Files
timmy-home/docs/FLEET_SECRET_ROTATION.md
Alexander Whitestone b334139fb5
Some checks failed
Smoke Test / smoke (pull_request) Failing after 15s
feat: add fleet secret rotation playbook (#694)
2026-04-14 23:59:54 -04:00

2.7 KiB

Fleet Secret Rotation

Issue: timmy-home#694

This runbook adds a single place to rotate fleet API keys, service tokens, and SSH authorized keys without hand-editing remote hosts.

Files

  • ansible/inventory/hosts.ini — fleet hosts (ezra, bezalel)
  • ansible/inventory/group_vars/fleet.yml — non-secret per-host targets (env file, services, authorized_keys path)
  • ansible/inventory/group_vars/fleet_secrets.vault.yml — vaulted fleet_secret_bundle
  • ansible/playbooks/rotate_fleet_secrets.yml — staged rotation + restart verification + rollback

Secret inventory shape

fleet_secret_bundle is keyed by host. Each host carries the env secrets to rewrite plus the full authorized_keys payload to distribute.

fleet_secret_bundle:
  ezra:
    env:
      GITEA_TOKEN: !vault |
        ...
      TELEGRAM_BOT_TOKEN: !vault |
        ...
      PRIMARY_MODEL_API_KEY: !vault |
        ...
    ssh_authorized_keys: !vault |
      ...

The committed vault file contains placeholder encrypted values only. Replace them with real rotated material before production use.

Rotate a new bundle

From repo root:

cd ansible
ansible-vault edit inventory/group_vars/fleet_secrets.vault.yml
ansible-playbook -i inventory/hosts.ini playbooks/rotate_fleet_secrets.yml --ask-vault-pass

Or update one value at a time with ansible-vault encrypt_string and paste it into fleet_secret_bundle.

What the playbook does

  1. Validates that each host has a secret bundle and target metadata.
  2. Writes rollback snapshots under /var/lib/timmy/secret-rotations/<rotation_id>/<host>/.
  3. Stages a candidate .env file and candidate authorized_keys file before promotion.
  4. Promotes staged files into place.
  5. Restarts every declared dependent service.
  6. Verifies each service with systemctl is-active.
  7. If anything fails, restores the previous .env and authorized_keys, restarts services again, and aborts the run.

Rollback semantics

Rollback is host-safe and automatic inside the playbook rescue: block.
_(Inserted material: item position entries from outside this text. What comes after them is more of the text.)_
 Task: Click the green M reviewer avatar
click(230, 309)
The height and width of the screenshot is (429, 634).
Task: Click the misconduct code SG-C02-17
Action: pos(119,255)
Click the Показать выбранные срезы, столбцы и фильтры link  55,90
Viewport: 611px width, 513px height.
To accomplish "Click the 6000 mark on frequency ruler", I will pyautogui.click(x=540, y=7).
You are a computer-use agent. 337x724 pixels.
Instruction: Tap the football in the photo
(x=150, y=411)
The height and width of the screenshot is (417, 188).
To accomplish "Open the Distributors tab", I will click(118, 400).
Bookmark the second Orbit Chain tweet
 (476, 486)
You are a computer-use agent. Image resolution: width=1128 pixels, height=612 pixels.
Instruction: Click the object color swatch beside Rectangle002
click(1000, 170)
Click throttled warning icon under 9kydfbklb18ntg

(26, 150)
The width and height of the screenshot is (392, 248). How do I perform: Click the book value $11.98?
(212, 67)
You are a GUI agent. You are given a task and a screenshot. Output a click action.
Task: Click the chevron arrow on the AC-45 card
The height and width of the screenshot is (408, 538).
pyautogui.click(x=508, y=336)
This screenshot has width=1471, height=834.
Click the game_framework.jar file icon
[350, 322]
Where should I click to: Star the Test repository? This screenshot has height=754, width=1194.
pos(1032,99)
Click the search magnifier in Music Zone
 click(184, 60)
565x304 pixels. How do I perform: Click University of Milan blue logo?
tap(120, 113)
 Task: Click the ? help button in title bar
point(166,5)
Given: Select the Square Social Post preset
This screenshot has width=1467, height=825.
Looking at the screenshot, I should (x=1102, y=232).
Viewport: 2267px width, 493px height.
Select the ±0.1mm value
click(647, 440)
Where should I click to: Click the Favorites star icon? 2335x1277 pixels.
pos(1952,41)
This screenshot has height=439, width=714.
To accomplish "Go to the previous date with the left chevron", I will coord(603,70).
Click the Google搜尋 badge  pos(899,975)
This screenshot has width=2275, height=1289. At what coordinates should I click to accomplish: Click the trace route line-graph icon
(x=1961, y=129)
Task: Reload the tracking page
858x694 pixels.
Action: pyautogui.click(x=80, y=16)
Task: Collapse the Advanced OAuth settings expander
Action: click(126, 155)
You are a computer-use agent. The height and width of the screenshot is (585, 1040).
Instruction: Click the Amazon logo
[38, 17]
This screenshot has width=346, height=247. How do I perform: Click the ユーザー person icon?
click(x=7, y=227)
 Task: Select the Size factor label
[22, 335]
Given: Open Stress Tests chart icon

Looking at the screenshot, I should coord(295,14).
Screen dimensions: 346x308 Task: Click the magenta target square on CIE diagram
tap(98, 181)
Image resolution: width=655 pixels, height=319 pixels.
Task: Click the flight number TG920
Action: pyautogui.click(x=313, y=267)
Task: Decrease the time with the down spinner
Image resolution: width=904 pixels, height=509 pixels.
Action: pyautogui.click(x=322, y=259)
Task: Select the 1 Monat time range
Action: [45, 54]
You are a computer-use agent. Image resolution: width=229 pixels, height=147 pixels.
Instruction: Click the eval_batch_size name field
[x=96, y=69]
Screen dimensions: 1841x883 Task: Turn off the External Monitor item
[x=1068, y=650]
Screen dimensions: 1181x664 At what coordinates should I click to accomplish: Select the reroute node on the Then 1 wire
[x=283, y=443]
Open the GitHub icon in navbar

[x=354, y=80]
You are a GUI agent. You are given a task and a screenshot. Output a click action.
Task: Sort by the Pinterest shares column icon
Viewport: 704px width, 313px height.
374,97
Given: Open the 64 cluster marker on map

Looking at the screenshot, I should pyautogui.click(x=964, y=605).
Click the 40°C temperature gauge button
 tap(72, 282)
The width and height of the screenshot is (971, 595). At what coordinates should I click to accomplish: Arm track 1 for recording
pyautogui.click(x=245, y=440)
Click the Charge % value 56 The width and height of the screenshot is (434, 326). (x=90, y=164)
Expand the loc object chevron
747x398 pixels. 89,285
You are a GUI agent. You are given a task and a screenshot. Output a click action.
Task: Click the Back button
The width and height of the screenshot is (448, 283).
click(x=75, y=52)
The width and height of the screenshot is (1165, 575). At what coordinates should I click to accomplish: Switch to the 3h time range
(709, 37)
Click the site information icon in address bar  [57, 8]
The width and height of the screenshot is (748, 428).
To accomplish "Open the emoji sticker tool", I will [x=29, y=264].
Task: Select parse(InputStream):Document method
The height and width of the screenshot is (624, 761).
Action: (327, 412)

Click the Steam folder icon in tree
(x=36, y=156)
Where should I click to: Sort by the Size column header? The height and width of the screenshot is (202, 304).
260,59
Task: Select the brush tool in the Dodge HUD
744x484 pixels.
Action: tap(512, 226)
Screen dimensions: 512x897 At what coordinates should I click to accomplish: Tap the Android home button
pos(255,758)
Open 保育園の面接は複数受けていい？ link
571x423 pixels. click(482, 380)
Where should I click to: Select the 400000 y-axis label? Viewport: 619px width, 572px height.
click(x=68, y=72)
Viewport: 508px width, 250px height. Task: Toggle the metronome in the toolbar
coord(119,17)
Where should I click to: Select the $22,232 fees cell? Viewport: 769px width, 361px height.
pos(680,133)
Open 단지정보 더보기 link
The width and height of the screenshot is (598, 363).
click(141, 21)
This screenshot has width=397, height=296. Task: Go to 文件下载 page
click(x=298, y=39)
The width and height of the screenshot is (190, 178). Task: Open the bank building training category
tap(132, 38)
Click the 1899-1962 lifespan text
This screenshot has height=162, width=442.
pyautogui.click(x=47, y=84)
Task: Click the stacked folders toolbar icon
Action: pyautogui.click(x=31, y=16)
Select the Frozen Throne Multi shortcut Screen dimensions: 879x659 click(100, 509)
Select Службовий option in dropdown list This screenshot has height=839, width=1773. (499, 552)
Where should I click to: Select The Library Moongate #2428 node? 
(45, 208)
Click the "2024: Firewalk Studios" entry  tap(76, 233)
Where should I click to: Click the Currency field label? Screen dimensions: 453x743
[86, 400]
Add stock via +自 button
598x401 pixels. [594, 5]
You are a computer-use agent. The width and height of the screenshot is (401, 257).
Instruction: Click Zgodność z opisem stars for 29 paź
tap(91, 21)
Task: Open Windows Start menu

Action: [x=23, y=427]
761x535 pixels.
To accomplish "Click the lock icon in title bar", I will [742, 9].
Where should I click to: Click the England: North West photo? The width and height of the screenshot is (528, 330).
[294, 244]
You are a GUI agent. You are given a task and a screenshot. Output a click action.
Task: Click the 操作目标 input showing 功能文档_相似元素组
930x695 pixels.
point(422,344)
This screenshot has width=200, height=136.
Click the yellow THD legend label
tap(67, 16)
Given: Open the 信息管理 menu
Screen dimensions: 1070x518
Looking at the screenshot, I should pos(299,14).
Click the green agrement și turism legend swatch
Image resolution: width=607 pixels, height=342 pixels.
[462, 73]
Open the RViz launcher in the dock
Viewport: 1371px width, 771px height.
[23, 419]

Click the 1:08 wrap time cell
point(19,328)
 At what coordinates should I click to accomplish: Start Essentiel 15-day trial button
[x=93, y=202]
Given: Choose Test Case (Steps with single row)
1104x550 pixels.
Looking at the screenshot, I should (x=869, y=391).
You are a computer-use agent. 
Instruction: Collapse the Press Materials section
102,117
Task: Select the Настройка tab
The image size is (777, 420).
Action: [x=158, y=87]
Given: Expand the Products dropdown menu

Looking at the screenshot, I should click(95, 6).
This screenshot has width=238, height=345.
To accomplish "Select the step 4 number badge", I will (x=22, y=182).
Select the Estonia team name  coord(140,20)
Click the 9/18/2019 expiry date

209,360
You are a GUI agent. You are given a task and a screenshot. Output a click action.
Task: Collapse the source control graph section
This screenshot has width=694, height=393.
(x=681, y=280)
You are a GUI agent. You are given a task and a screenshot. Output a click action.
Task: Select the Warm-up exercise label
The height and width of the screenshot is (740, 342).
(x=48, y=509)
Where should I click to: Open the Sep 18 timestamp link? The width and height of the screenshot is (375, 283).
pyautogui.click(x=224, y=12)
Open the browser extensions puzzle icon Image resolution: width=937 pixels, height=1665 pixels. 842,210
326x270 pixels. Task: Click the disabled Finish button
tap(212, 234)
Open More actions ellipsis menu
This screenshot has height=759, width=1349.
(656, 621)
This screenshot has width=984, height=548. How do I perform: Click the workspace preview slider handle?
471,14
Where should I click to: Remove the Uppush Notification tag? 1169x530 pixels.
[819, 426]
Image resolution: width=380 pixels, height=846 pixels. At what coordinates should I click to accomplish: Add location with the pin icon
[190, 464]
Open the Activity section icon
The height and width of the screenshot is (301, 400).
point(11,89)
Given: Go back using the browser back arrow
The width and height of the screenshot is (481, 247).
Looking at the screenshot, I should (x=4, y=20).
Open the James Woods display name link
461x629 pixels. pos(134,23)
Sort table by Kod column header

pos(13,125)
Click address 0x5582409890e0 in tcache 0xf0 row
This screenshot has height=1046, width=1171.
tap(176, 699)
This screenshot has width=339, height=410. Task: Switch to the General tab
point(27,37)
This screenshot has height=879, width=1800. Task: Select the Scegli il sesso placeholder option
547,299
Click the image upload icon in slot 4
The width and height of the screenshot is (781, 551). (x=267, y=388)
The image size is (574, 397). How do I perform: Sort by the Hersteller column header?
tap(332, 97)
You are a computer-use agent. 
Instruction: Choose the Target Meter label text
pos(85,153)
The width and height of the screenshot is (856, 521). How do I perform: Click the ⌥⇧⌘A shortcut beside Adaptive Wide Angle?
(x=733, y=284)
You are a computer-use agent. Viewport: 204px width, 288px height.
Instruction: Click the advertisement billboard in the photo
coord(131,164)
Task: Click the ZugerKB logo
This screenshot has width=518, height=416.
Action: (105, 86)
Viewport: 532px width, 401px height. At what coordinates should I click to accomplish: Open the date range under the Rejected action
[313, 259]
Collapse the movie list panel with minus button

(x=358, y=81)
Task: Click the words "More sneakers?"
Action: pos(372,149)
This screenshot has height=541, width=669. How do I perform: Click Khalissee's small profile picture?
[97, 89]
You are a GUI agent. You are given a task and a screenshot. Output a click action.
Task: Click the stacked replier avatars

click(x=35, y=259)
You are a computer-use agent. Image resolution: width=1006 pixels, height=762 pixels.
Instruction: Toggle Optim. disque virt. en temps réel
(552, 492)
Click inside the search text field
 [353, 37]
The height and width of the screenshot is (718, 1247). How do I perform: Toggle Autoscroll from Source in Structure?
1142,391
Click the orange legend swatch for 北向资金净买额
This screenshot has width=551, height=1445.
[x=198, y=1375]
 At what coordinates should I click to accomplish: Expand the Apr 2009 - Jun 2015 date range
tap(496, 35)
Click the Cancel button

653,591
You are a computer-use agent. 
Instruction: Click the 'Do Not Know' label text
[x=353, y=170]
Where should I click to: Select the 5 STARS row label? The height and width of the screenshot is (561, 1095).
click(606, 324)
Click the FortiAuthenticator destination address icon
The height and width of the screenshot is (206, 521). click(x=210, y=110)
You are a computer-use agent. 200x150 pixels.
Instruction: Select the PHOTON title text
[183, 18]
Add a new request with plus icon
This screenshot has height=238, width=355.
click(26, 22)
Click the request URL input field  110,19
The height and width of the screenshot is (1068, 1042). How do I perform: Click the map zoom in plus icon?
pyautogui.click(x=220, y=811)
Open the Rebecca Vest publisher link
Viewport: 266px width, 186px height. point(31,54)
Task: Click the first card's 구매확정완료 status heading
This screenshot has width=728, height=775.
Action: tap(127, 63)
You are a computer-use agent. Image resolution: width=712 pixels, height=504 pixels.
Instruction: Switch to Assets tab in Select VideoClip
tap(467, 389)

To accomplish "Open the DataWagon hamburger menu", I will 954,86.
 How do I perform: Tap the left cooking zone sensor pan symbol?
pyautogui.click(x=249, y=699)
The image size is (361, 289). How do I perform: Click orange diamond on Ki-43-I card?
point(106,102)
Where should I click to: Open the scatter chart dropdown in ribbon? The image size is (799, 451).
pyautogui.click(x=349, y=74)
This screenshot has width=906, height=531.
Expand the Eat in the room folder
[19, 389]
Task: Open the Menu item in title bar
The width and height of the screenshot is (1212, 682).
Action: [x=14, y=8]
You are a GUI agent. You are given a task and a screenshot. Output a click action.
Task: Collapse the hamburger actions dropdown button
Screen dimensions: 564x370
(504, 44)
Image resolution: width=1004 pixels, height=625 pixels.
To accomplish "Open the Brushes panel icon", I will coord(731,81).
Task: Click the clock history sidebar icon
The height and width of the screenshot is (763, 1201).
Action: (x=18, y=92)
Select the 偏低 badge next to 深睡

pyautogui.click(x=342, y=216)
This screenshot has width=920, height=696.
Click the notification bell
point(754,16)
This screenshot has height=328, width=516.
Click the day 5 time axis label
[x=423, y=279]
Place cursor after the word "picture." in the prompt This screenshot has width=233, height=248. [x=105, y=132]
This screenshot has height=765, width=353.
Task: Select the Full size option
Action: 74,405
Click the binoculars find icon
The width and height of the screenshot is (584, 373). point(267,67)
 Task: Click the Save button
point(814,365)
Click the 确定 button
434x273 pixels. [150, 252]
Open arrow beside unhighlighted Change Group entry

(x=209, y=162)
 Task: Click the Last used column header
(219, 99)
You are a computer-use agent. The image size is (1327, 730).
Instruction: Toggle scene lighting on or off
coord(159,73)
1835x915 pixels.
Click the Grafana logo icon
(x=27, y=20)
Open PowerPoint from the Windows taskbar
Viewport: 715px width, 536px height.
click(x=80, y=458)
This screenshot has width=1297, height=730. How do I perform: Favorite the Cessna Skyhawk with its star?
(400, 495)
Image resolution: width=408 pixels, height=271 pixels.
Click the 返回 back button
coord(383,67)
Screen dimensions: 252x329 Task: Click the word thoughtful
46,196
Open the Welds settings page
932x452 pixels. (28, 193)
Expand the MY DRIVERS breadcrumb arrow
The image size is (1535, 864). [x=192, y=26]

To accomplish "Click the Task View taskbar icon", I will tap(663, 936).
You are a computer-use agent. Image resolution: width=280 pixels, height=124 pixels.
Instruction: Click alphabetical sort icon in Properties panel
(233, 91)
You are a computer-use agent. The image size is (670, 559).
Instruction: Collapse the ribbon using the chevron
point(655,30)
  • Existing .env and authorized_keys files are restored from backup when they existed before rotation.
  • Newly created files are removed if the host had no prior version.
  • Service restart is retried after rollback so the node returns to the last-known-good bundle.

Operational notes

  • Keep required_env_keys in ansible/inventory/group_vars/fleet.yml aligned with each house's real runtime contract.
  • ssh_authorized_keys distributes public keys only. Rotate corresponding private keys out-of-band, then publish the new authorized key list through the vault.
  • Use one vault edit per rotation window so API keys, bot tokens, and SSH access move together.